If you are still printing physical bulletins, you could include some resources in there or some quick facts about mental health. In your sermons, I would say think about trauma-informed sermons, which is really just being biblically based. There are many stories in there of trauma, of abuse, of despair.
Sometimes, we go into what I call a psychological prosperity gospel — “If you love Jesus, you’ll be happy all the time.” It’s just not accurate. It was not true for David. It was not true for the disciples or the prophets. It wasn’t true for Jesus. It’s important for us to really pay attention to the ways psychology shows up in the text that will allow our ministry and our preaching to be more relevant to where people are in their lives.
When we have these various retreats and conferences, if we have a youth conference, think about having a workshop that has to do with mental health. Many of our youth are really struggling. Yes, it’s important for them to know the Bible; we also want them to live. We see rates around suicide and other challenges, and so we need to be holistic in our planning of our retreats and conferences so it is spiritual, emotional and physical health all being encouraged as the will of God for people’s lives.

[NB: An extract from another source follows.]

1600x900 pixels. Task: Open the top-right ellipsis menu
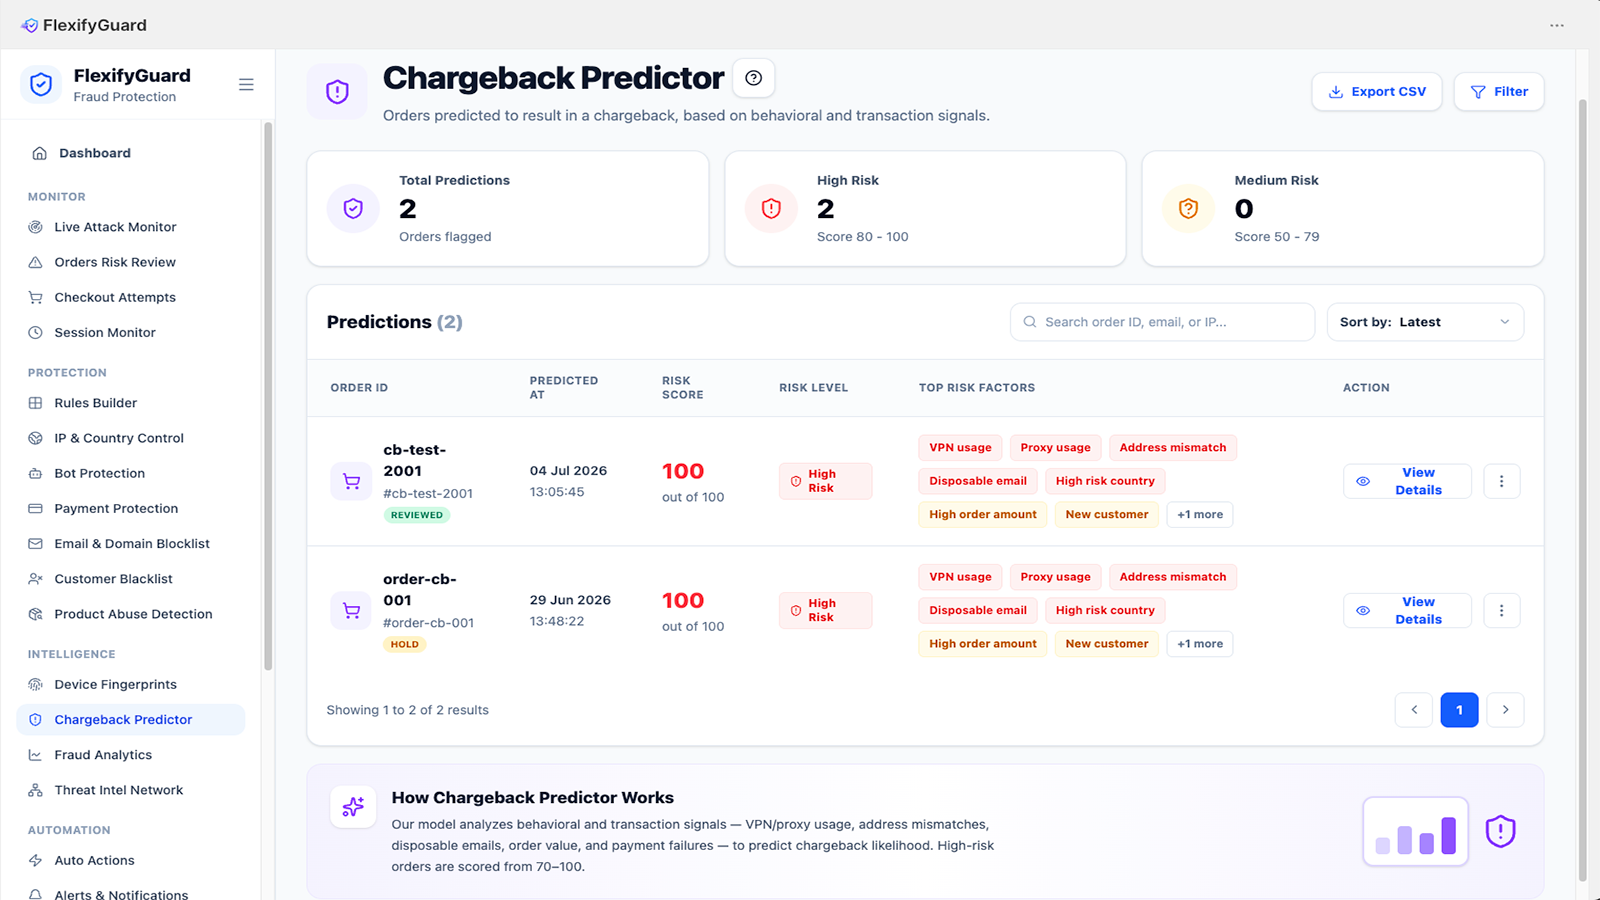pos(1557,25)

F&L: You had a wonderful quote in a prior interview: “To require people to only feel joy and gratitude is dehumanizing. It does not give space or permission to honor their humanity.” I’m wondering what you might say to that balance we’re all trying to strike between honoring the trauma and keeping ourselves going.
TB: Holding space for both and leaning more into the ways that we can honor time for our stillness and healing. I think many of us cope by busyness, and that gets celebrated in our communities, because you’re giving back and you’re volunteering for everything the church needs. Sometimes, we’re not tuned in to the person who is doing a million things — what may be going on on the inside of them that is motivating that. Can they tolerate stillness and silence?
Pay attention to the different warning signs of how the effects show up. It can show up with depression. It can show up with irritability. It can show up with anxiety. It can show up with numbness.
If you’re seeing all these things happening and you feel nothing, that’s also a trauma response, and so being compassionate with ourselves as we take note of that and then being mindful of our healing practice like, “What do I do for my wellness?” That can include our journaling. It can include talking with family and friends, but also I hope people will consider therapy as well. Often, we just try to stuff it down and say, “I prayed about it; I’m over it.” But it still bleeds out in different areas of our lives.
I would highlight the commandment that we love others the way we love ourselves. We often focus on the others — “Do unto others as you would have them do unto you.” We focus outward, but if I am to love you as I love me, then I have to also love me.
Does the way that I give myself permission to rest look like love? Does what I choose to feed my body look like love? If I loved myself, would I set some boundaries I’m not currently setting? Love ourselves and lean into some of the stillness so that we can really heal.